**Work task**
Reproduce all the entries, matching the original word for word.

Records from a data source
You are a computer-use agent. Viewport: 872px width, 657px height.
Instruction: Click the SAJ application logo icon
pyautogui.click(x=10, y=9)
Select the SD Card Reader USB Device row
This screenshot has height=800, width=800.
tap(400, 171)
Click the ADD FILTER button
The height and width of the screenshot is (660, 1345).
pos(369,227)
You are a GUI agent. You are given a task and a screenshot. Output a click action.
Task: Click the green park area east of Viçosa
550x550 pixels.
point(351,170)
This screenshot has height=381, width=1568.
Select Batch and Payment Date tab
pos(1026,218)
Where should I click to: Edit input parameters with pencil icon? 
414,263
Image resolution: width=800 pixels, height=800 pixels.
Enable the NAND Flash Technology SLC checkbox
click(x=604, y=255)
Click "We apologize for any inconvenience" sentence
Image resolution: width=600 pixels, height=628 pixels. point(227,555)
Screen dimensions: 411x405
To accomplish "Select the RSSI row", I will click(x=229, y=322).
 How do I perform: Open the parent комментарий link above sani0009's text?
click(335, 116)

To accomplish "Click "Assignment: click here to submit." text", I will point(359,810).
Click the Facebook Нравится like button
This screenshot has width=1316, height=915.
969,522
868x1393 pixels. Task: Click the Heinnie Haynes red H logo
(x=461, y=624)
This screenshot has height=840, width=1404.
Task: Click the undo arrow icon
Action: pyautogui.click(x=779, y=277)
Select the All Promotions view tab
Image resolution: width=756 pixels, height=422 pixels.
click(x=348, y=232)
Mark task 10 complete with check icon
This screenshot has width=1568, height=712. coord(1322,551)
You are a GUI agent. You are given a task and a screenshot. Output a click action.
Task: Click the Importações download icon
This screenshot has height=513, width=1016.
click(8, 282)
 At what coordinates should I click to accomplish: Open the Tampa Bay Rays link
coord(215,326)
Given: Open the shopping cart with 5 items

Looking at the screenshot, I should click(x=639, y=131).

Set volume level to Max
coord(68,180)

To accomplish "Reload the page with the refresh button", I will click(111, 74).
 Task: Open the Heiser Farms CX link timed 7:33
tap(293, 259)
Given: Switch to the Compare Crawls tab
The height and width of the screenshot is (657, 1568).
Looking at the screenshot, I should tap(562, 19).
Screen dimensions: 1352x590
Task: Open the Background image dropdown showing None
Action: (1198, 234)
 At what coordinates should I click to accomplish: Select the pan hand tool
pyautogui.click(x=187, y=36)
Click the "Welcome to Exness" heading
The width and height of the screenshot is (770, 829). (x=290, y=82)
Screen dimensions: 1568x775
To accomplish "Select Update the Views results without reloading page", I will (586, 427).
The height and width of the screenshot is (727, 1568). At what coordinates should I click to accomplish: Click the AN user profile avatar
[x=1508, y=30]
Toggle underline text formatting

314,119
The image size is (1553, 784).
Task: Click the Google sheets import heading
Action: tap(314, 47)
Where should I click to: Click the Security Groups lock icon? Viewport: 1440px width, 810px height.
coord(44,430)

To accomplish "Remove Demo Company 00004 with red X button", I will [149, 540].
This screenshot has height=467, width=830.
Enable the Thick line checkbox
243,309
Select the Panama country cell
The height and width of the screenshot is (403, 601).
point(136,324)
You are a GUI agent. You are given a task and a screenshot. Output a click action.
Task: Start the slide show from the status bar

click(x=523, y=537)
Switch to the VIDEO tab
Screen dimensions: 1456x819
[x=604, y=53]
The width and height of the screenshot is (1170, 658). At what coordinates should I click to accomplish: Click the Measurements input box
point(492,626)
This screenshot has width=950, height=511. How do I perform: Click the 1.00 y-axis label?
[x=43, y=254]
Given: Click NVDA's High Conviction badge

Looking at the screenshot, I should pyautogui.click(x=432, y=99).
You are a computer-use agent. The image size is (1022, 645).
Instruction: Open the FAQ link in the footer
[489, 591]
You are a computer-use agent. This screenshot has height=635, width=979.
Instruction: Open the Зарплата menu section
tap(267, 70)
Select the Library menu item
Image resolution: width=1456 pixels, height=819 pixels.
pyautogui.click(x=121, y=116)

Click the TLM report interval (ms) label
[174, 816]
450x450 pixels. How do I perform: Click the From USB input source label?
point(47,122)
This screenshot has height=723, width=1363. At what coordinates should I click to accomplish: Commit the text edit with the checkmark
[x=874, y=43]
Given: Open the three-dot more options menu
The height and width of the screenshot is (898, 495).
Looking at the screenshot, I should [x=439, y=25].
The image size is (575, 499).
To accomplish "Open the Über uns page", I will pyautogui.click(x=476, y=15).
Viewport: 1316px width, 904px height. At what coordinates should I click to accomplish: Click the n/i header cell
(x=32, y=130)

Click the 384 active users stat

**Response box**
You are a computer-use agent. Viewport: 872px width, 657px height.
Instruction: Click the SAJ application logo icon
pyautogui.click(x=10, y=9)
Select the SD Card Reader USB Device row
This screenshot has height=800, width=800.
tap(400, 171)
Click the ADD FILTER button
The height and width of the screenshot is (660, 1345).
pos(369,227)
You are a GUI agent. You are given a task and a screenshot. Output a click action.
Task: Click the green park area east of Viçosa
550x550 pixels.
point(351,170)
This screenshot has height=381, width=1568.
Select Batch and Payment Date tab
pos(1026,218)
Where should I click to: Edit input parameters with pencil icon? 
414,263
Image resolution: width=800 pixels, height=800 pixels.
Enable the NAND Flash Technology SLC checkbox
click(x=604, y=255)
Click "We apologize for any inconvenience" sentence
Image resolution: width=600 pixels, height=628 pixels. point(227,555)
Screen dimensions: 411x405
To accomplish "Select the RSSI row", I will click(x=229, y=322).
 How do I perform: Open the parent комментарий link above sani0009's text?
click(335, 116)

To accomplish "Click "Assignment: click here to submit." text", I will point(359,810).
Click the Facebook Нравится like button
This screenshot has width=1316, height=915.
969,522
868x1393 pixels. Task: Click the Heinnie Haynes red H logo
(x=461, y=624)
This screenshot has height=840, width=1404.
Task: Click the undo arrow icon
Action: pyautogui.click(x=779, y=277)
Select the All Promotions view tab
Image resolution: width=756 pixels, height=422 pixels.
click(x=348, y=232)
Mark task 10 complete with check icon
This screenshot has width=1568, height=712. coord(1322,551)
You are a GUI agent. You are given a task and a screenshot. Output a click action.
Task: Click the Importações download icon
This screenshot has height=513, width=1016.
click(8, 282)
 At what coordinates should I click to accomplish: Open the Tampa Bay Rays link
coord(215,326)
Given: Open the shopping cart with 5 items

Looking at the screenshot, I should click(x=639, y=131).

Set volume level to Max
coord(68,180)

To accomplish "Reload the page with the refresh button", I will click(111, 74).
 Task: Open the Heiser Farms CX link timed 7:33
tap(293, 259)
Given: Switch to the Compare Crawls tab
The height and width of the screenshot is (657, 1568).
Looking at the screenshot, I should tap(562, 19).
Screen dimensions: 1352x590
Task: Open the Background image dropdown showing None
Action: (1198, 234)
 At what coordinates should I click to accomplish: Select the pan hand tool
pyautogui.click(x=187, y=36)
Click the "Welcome to Exness" heading
The width and height of the screenshot is (770, 829). (x=290, y=82)
Screen dimensions: 1568x775
To accomplish "Select Update the Views results without reloading page", I will (586, 427).
The height and width of the screenshot is (727, 1568). At what coordinates should I click to accomplish: Click the AN user profile avatar
[x=1508, y=30]
Toggle underline text formatting

314,119
The image size is (1553, 784).
Task: Click the Google sheets import heading
Action: tap(314, 47)
Where should I click to: Click the Security Groups lock icon? Viewport: 1440px width, 810px height.
coord(44,430)

To accomplish "Remove Demo Company 00004 with red X button", I will [149, 540].
This screenshot has height=467, width=830.
Enable the Thick line checkbox
243,309
Select the Panama country cell
The height and width of the screenshot is (403, 601).
point(136,324)
You are a GUI agent. You are given a task and a screenshot. Output a click action.
Task: Start the slide show from the status bar

click(x=523, y=537)
Switch to the VIDEO tab
Screen dimensions: 1456x819
[x=604, y=53]
The width and height of the screenshot is (1170, 658). At what coordinates should I click to accomplish: Click the Measurements input box
point(492,626)
This screenshot has width=950, height=511. How do I perform: Click the 1.00 y-axis label?
[x=43, y=254]
Given: Click NVDA's High Conviction badge

Looking at the screenshot, I should pyautogui.click(x=432, y=99).
You are a computer-use agent. The image size is (1022, 645).
Instruction: Open the FAQ link in the footer
[489, 591]
You are a computer-use agent. This screenshot has height=635, width=979.
Instruction: Open the Зарплата menu section
tap(267, 70)
Select the Library menu item
Image resolution: width=1456 pixels, height=819 pixels.
pyautogui.click(x=121, y=116)

Click the TLM report interval (ms) label
[174, 816]
450x450 pixels. How do I perform: Click the From USB input source label?
point(47,122)
This screenshot has height=723, width=1363. At what coordinates should I click to accomplish: Commit the text edit with the checkmark
[x=874, y=43]
Given: Open the three-dot more options menu
The height and width of the screenshot is (898, 495).
Looking at the screenshot, I should [x=439, y=25].
The image size is (575, 499).
To accomplish "Open the Über uns page", I will pyautogui.click(x=476, y=15).
Viewport: 1316px width, 904px height. At what coordinates should I click to accomplish: Click the n/i header cell
(x=32, y=130)

Click the 384 active users stat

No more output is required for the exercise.